For two weeks in December, I engaged with my officer counterparts, graduated squadron commanders and senior mentors in the course on the art of command. The instructor was one of the former commanders, and the course was unlike any leadership education I have been a part of inside or outside the service.
And a few years ago, this open candor might not have been a possibility.
In 2017, the Air Force Chief of Staff, General David L. Goldfein, created a task force designed to explore how to revitalize the squadron, the beating hear of the our service. By some miracle, I served as an Air Force civilian representatives for that task force. In the months that followed, my enlisted and officer counterparts, and I traveled, along with trained social scientists, to different bases conducting one on one interviews and focus groups to determine what a revitalized squadron looked like to those that mattered most-Airmen.
In total, nearly 4,000 airman provided feedback on how to make our Air Force better in these interviews and more than 14,000 answered surveys and submitted ideas online. Some of the ideas and feedback could be implemented quickly like realignment of authority with squadron commanders for fitness testing and squadron innovation funds. Other changes like switching to OCPs took a little longer.
From the data, patterns emerged and what Airmen said emerged into four categories increase focus on leadership, remove barriers to success and provide resources to succeed and strengthen the team.
In the summer of 2018, CSAF and then Secretary of the Air Force Heather Wilson signed an implementation plan that directed Air University to create a new course, deliberately focused on the human domain, which would fill the developmental gap our Airmen identified.
Airmen desired squadron commanders with stronger soft skills like communication, accepting and giving feedback well, problem solving, etc. In the age of multiple domain operations, LDC tackles the human domain. This is what makes the course different.
One instructor said it best when he said, if you are looking for checklist for how not to get fired, you are in the wrong place. I’ve heard it said we need commanders who thrive in command verses simply survive command. The courses shows ways to thrive
The eight days did allow some focus on legal aspects of Squadron Command, but the course involved self-awareness, identifying your weak flanks as a leader, how your personality traits can be used to build a more effective team and the importance of the Squadron Leadership Triad- the commander, superintendent and first sergeant.
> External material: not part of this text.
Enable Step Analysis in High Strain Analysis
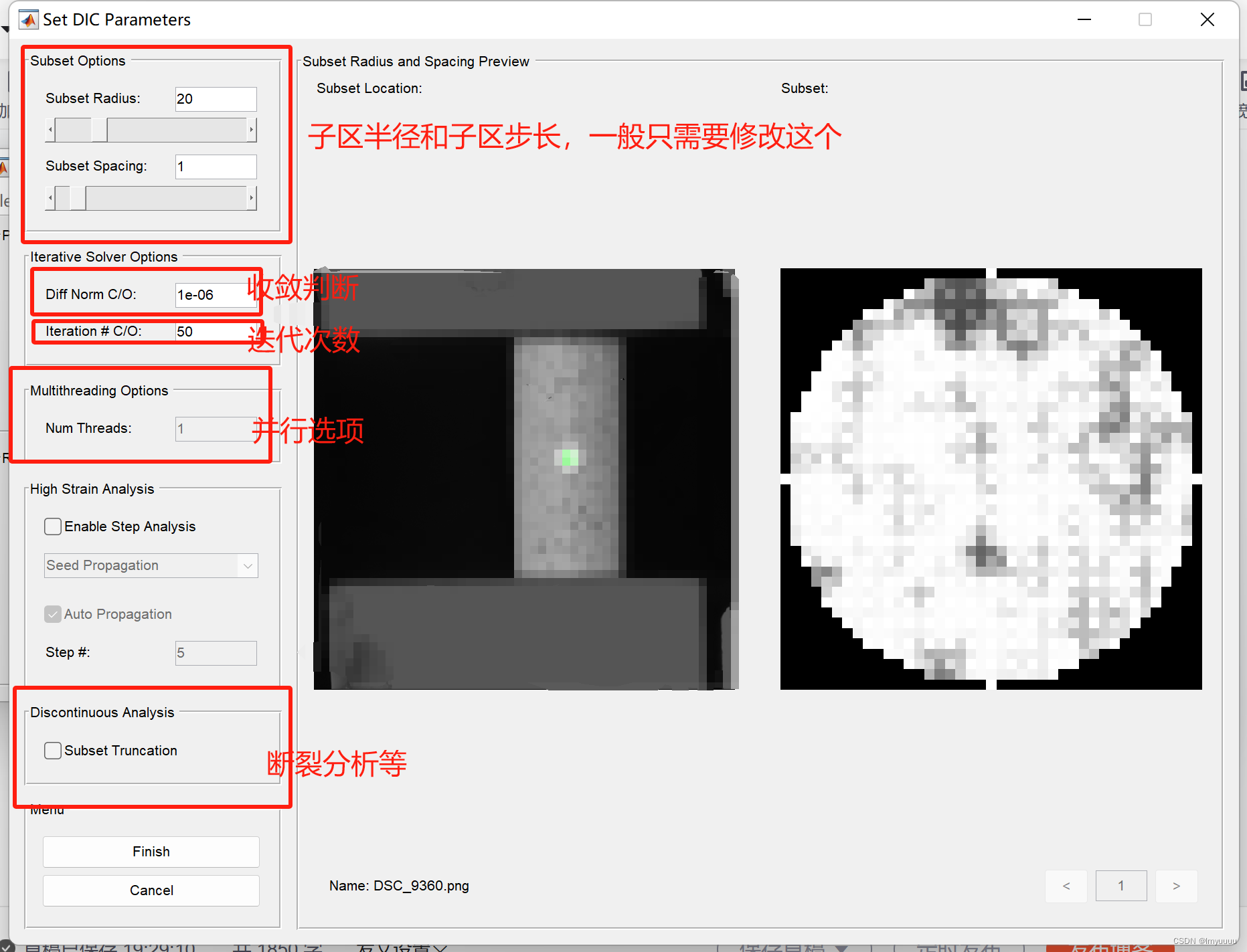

A key element to the success of the course is the first-hand lessons learned from the graduated squadron commanders, chief master sergeants and first sergeants who spoke. Hearing the depths that individuals committed to their units and the heartache when you lose a member of the unit to an evil such as cancer left tear tracks running down my face. Having others open up about how to I left the course with renewed dedication and the tools to help those around me be better.
The greatest aspect of the course from my perspective was how true it stayed to what Airmen said they needed. None of us can wave a magic wand and create a perfect leader, but as students pass through the course, we strengthen our teams and spread the lessons learned to those who we work with and their families. The course taught me that Airmen need clarity of purpose, verifiable mission success, purposeful leadership and espirt de corps and it is the commander’s responsibilities to provide those in an identifiable culture of respect that Airmen are proud to be a part of.
Course candidates are wing commander-nominated active duty, Reserve and Guard officers with nine to 16 years’ time-in-service tracking toward command or GS-13 civilians who could fill civilian-equivalent director positions in the next few years.